Set task
Starting at the line that contains "The width and" and ending at the end of the records, format those records as a two-column CSV with the headers request and answer. Give one row per record, with its text and its answer each in a single quoted field, line breaks replaced by spaces, and the pictures left out.

Provided data

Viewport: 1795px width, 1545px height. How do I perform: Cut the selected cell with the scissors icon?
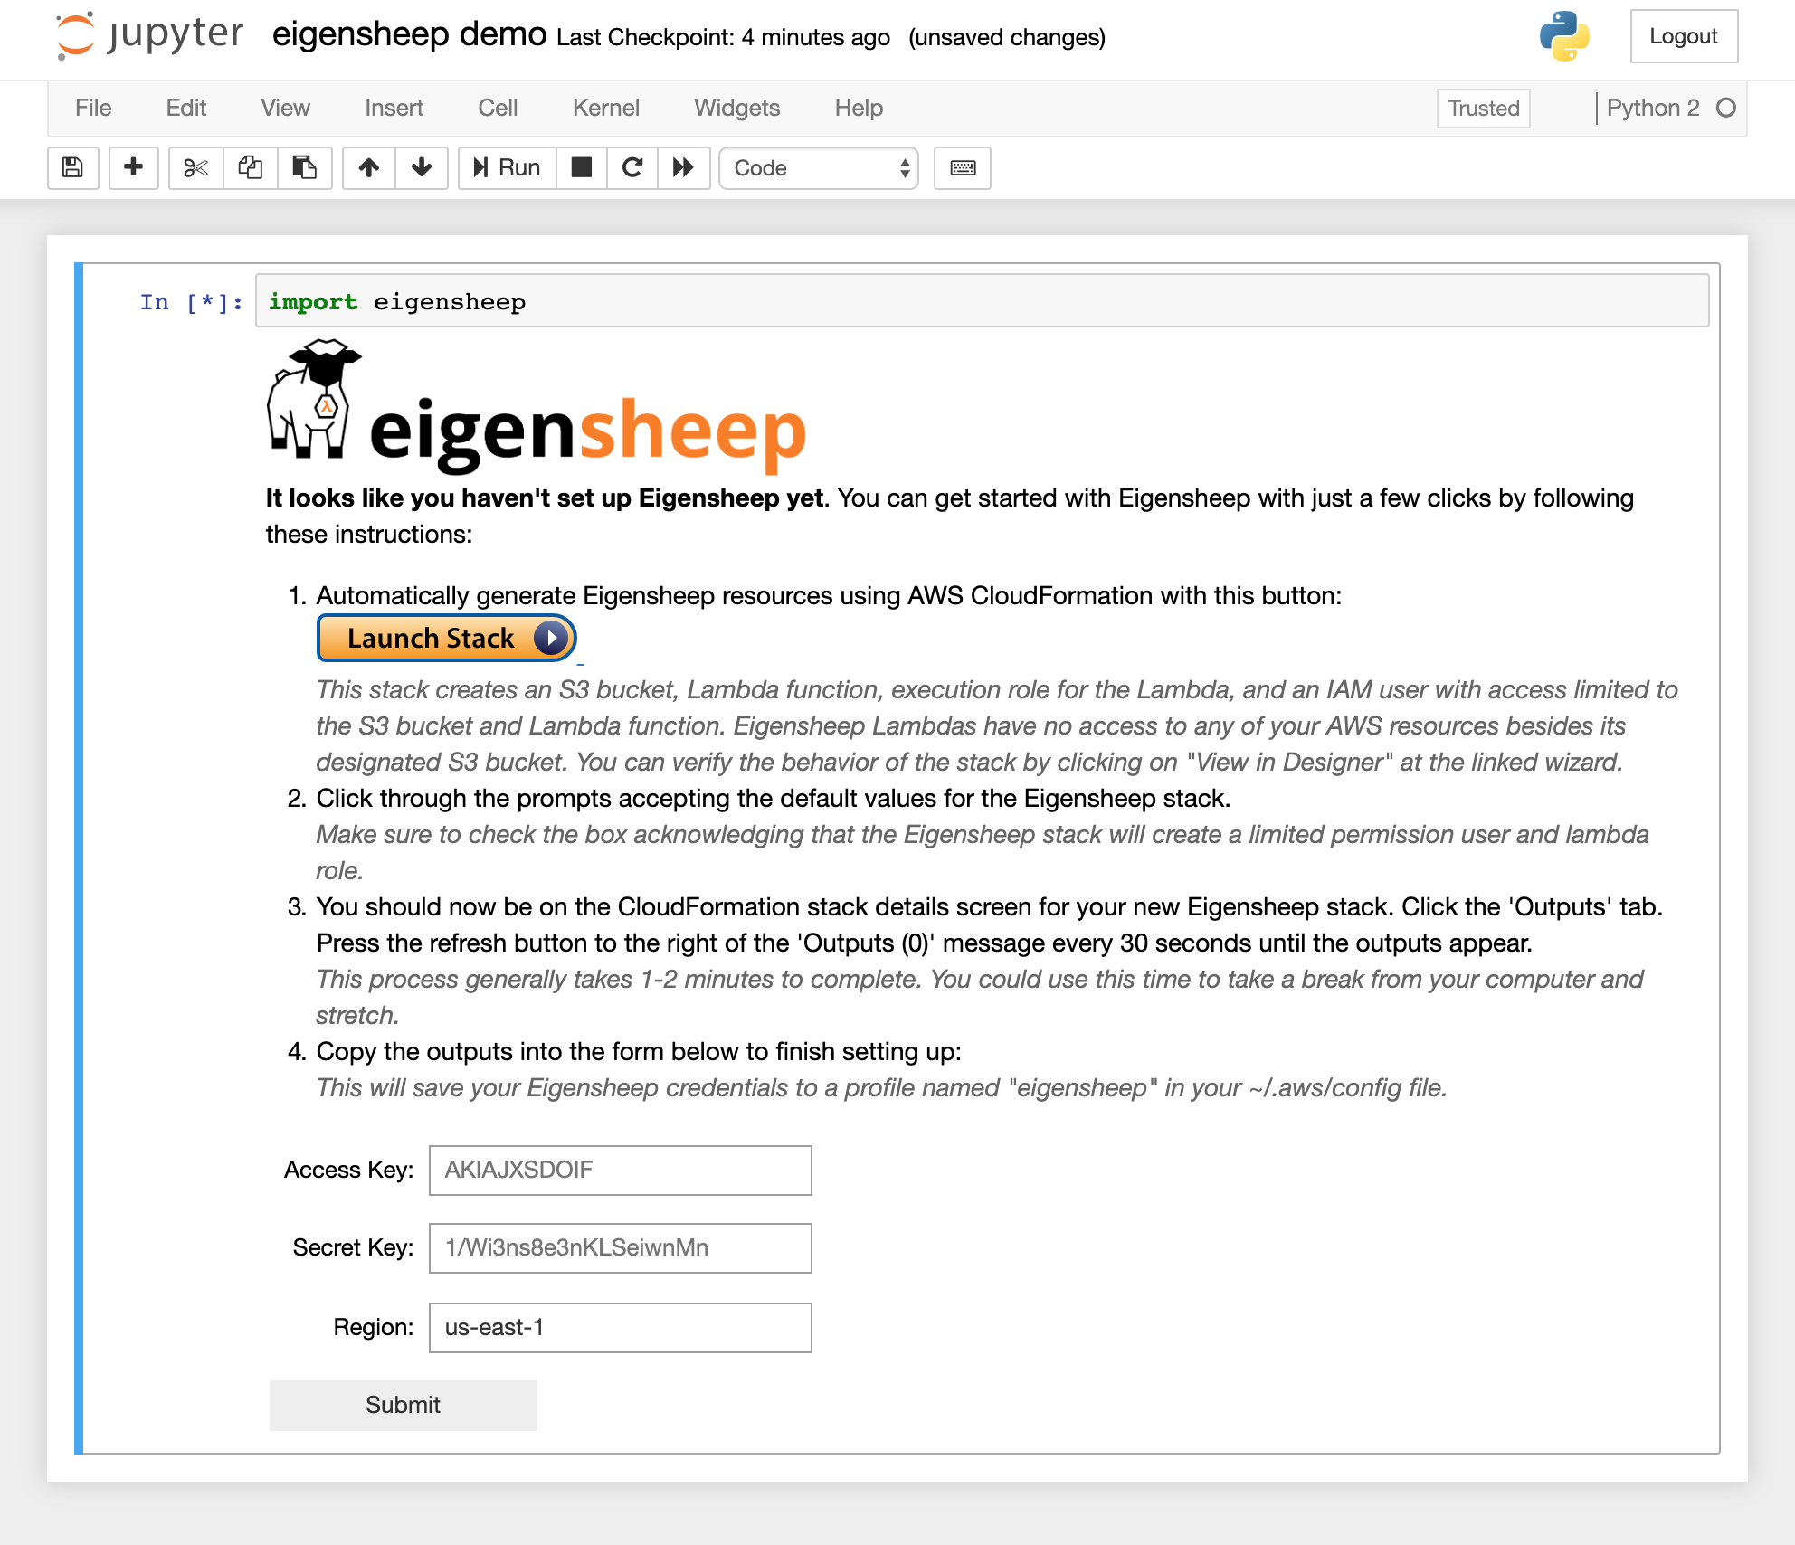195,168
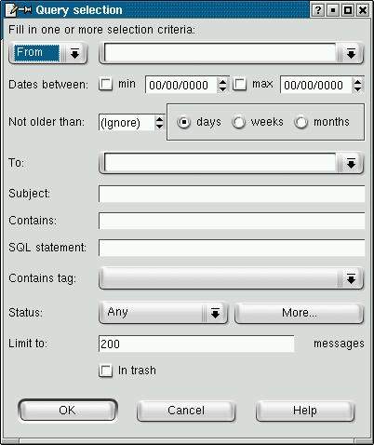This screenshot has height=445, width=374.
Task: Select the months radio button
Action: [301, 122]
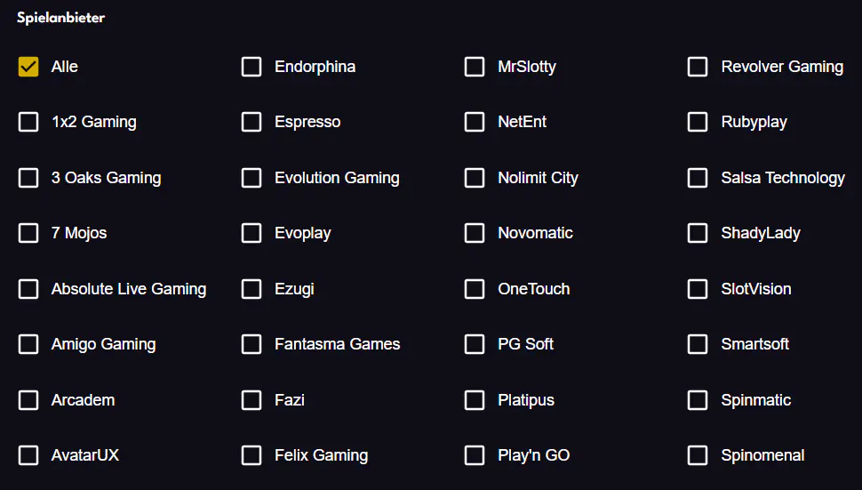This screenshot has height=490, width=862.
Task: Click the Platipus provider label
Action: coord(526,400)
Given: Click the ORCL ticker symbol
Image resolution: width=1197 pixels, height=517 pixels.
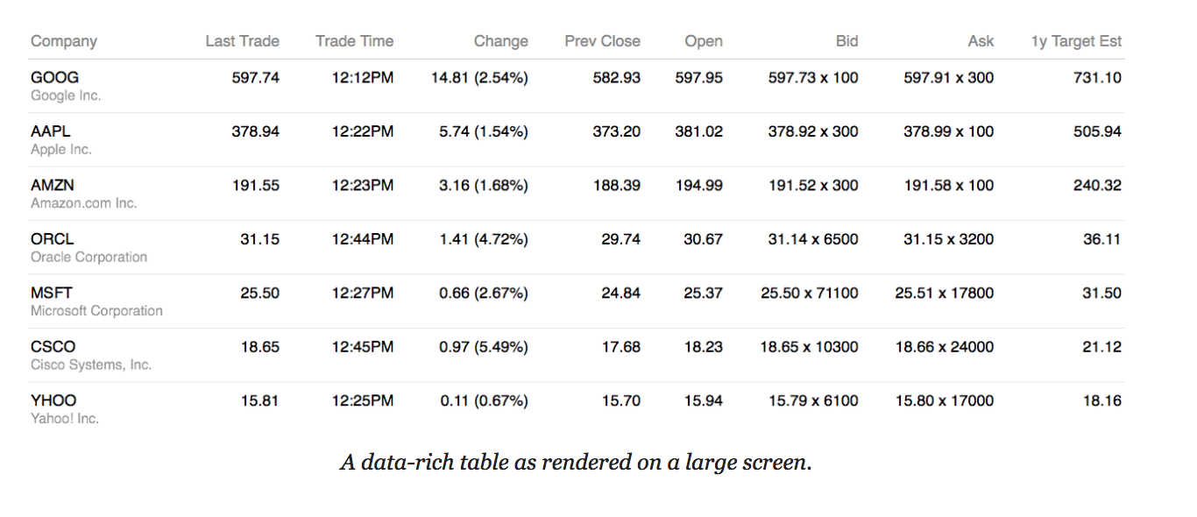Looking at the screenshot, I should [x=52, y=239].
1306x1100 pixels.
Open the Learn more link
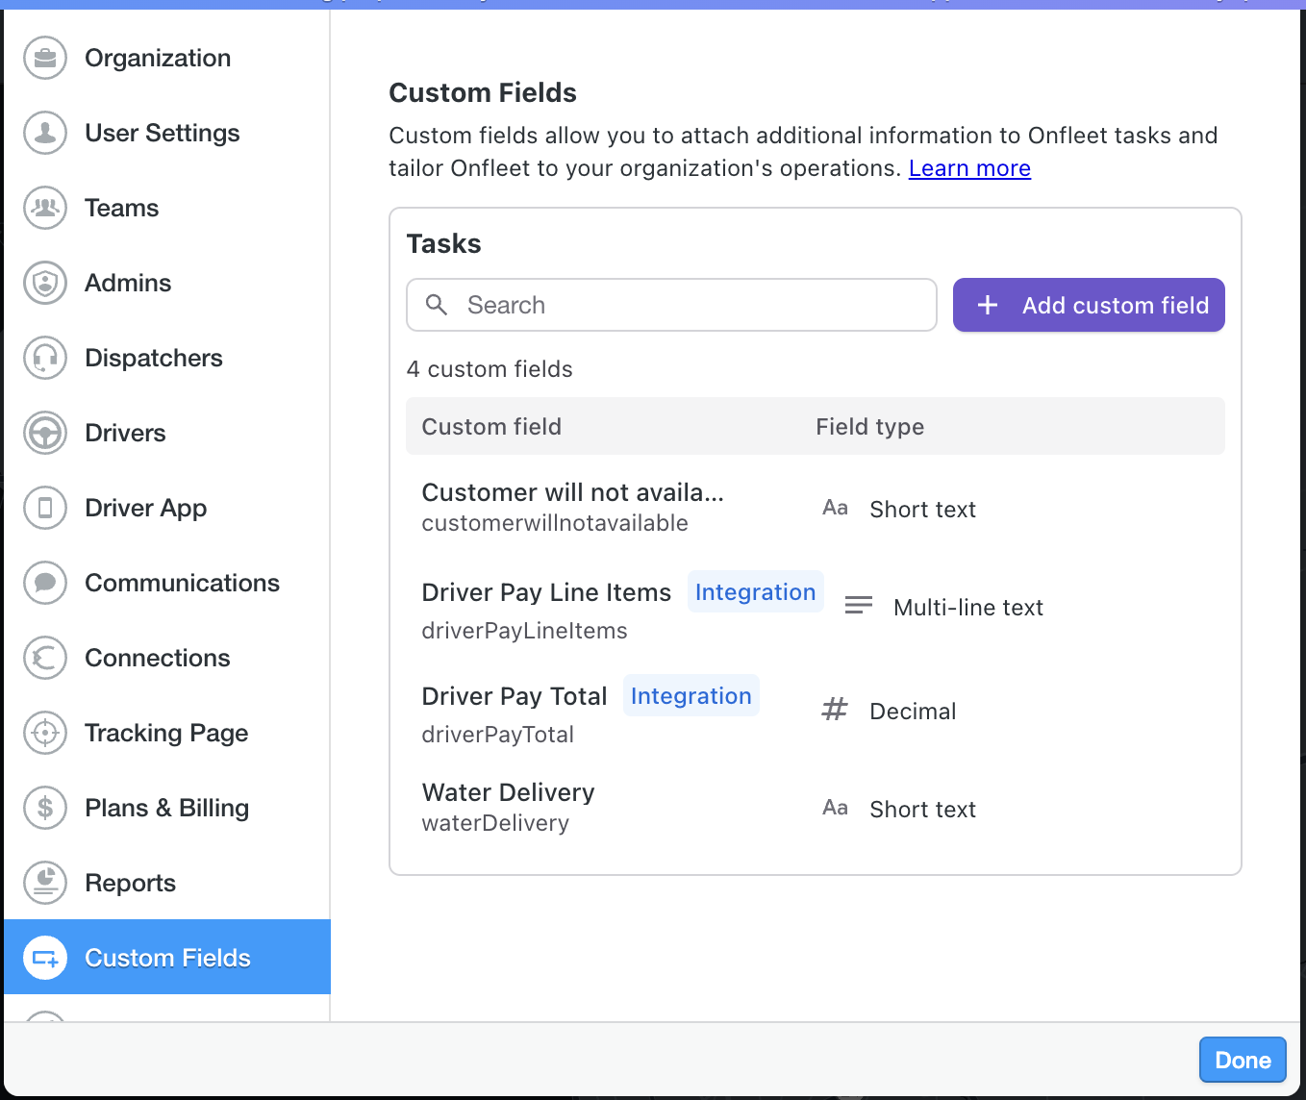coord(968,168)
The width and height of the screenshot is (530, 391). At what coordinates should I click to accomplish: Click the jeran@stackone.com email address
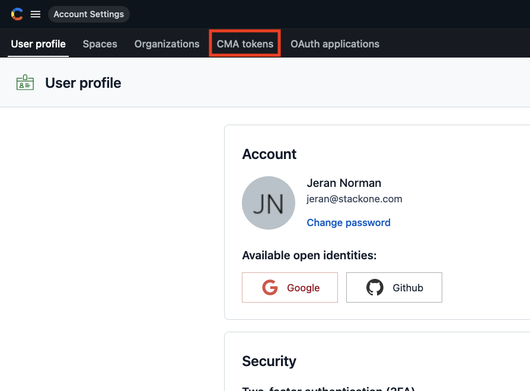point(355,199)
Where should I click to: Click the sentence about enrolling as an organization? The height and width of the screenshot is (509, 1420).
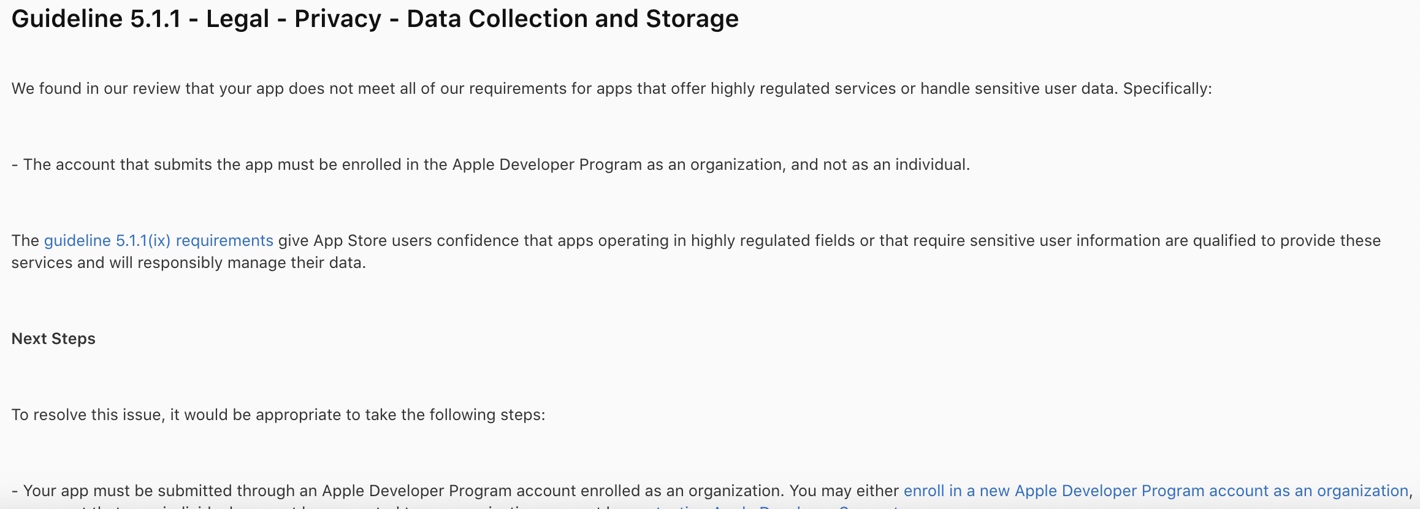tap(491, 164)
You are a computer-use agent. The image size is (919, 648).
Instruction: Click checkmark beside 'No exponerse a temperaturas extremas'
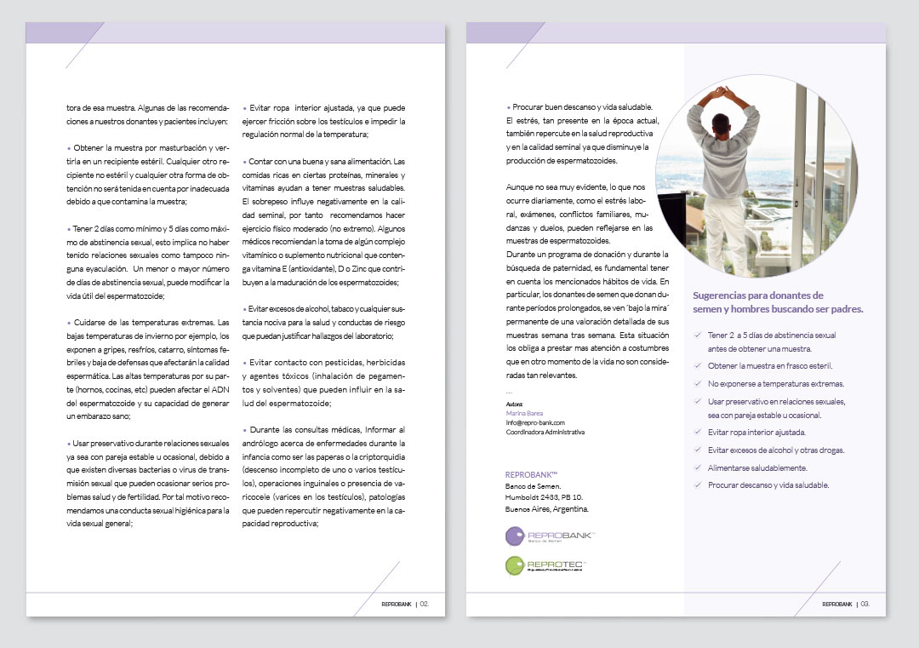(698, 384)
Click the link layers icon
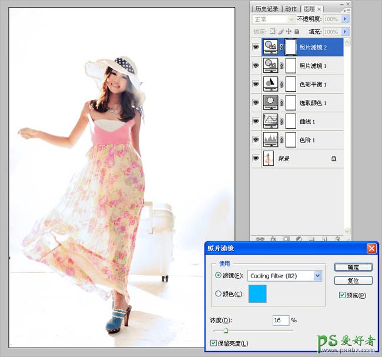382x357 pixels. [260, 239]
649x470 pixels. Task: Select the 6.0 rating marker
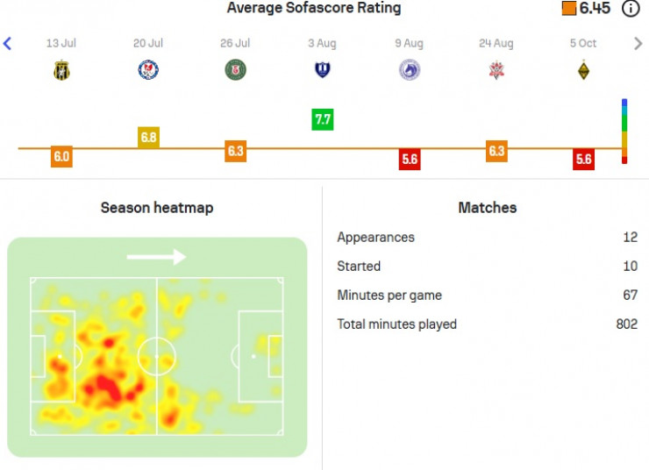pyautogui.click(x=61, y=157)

Response for this exercise
request,answer
"The width and height of the screenshot is (530, 391). At what coordinates should I click to accomplish: Click the jeran@stackone.com email address","point(355,199)"
"Where should I click to: Click the sentence about enrolling as an organization? The height and width of the screenshot is (509, 1420).","tap(491, 164)"
"You are a computer-use agent. The image size is (919, 648). Instruction: Click checkmark beside 'No exponerse a temperaturas extremas'","(698, 384)"
"Click the link layers icon","382x357 pixels. [260, 239]"
"649x470 pixels. Task: Select the 6.0 rating marker","pyautogui.click(x=61, y=157)"